Une rocambolesque affaire de triche au Kenya a mis en lumière une réalité des échecs : la différence abyssale de niveau de jeu entre les sexes.
Pourquoi imaginer d'improbables dispositifs comme le fameux plug anal prêté par certains à l'Américain Hans Niemann quand celui-ci a été accusé de tricher par Magnus Carlsen, il y a quelques mois? Stanley Omondi, un étudiant de l'université de Nairobi, a, lui, trouvé un moyen bien moins sophistiqué (et intrusif) pour tricher aux échecs.
Du moins, c'est ce qu'il croyait.
En enfilant un niqab, ce voile intégral porté dans certaines traditions musulmanes, Omondi pensait pouvoir empocher, ni vu ni connu, la dotation du tournoi féminin du championnat d'échecs du Kenya (3400 euros pour la gagnante). Mais son entreprise a tourné court.
La scène est digne d'un mauvais sketch. Alerté par les résultats douteux et l'allure étrange d'une concurrente, l'arbitre en chef de la compétition prend l'initiative d'isoler la joueuse pour contrôler son identité. Et là, stupeur! La dénommée Awuor Millicent, jusqu'alors inconnue au bataillon, se révèle être un homme!
Muette mais pas discrète
Certains avaient bien remarqué que cette joueuse, sous son camouflage, n'avait pas prononcé un mot depuis le début du tournoi. D'autres avaient tiqué sur sa démarche étrange, sa largeur d'épaules et ses Vans pas franchement taille fillette...
Mais comment être sûr? Il a fallu deux victoires d'affilée contre Gloria Jumba, ancienne championne du Kenya, et Ampaira Shakira, la numéro 1 ougandaise, pour que l'organisation se décide à intervenir.

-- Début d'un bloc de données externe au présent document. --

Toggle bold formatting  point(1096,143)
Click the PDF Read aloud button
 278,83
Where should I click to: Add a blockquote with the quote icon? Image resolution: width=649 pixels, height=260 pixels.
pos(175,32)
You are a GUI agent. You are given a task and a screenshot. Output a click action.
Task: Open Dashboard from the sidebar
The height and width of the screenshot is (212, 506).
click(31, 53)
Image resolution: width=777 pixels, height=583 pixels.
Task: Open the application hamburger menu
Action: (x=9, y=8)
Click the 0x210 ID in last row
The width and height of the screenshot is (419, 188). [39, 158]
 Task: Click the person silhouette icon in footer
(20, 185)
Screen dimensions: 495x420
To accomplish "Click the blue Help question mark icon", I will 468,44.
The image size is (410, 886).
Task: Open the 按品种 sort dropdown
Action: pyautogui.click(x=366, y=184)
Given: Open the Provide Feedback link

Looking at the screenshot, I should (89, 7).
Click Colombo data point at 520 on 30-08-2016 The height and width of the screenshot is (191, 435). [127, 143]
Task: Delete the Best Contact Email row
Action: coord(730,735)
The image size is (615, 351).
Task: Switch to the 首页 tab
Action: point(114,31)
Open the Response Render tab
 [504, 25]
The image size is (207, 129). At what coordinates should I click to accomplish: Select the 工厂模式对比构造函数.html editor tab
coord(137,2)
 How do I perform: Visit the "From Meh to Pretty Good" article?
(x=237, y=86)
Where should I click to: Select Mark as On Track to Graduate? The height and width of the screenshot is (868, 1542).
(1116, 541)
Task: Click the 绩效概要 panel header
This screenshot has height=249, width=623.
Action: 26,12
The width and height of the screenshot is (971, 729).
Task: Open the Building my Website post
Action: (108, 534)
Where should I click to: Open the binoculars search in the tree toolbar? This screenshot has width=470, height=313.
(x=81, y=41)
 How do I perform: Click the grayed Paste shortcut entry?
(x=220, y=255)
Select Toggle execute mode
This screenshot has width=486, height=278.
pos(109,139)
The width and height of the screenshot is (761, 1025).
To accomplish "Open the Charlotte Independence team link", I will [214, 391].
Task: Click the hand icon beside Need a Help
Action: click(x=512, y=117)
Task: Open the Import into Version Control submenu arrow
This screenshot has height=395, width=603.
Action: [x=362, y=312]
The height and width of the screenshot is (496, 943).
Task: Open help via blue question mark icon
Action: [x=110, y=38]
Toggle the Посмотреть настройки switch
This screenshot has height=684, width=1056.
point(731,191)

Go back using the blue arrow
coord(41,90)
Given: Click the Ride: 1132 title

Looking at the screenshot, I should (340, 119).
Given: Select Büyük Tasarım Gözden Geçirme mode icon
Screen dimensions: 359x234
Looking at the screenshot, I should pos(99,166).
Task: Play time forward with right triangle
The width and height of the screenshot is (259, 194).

Car malgré un ELO estimé à 1500, soit le niveau d'un joueur moyen de club, avec lequel il n'avait aucune chance de briller dans le tournoi Open auquel participaient quelques Grands Maîtres, Omondi pouvait rivaliser avec les meilleures joueuses du tournoi féminin.
Pas très doué pour les déguisements, notre imposteur, à son corps défendant, a mis le doigt sur une incongruité. Dans une discipline où la dimension physique est pourtant limitée et ne met aux prises que des cerveaux, la différence de niveau de jeu entre hommes et femmes est abyssale. Judit Polgar avait certes été capable de battre Garry Kasparov en 2002 mais cette exception n'a pas eu de lendemain.
Ainsi, la Chinoise Yfan Hou, actuelle numéro 1 mondiale ne figurerait pas dans le top 100 masculin avec son ELO de 2628. Les explications seraient d'ordre culturel.
Les filles, moins nombreuses à pratiquer, seraient moins poussées vers la compétition que les garçons qui auraient par ailleurs plus d'affinités naturelles avec ce jeu, métaphore d'un affrontement guerrier.
Pour promouvoir les échecs auprès des filles, des tournois réservés, des classements et normes spécifiques ont été créés au XXe siècle. Sauf que ces initiatives louables ont eu pour effet d'éloigner les filles du plus haut niveau.
Elles sont aujourd'hui encouragées à disputer les compétitions mixtes pour corriger ce phénomène mais le chemin est long et en attendant, Stanley Omondi pourrait faire des émules.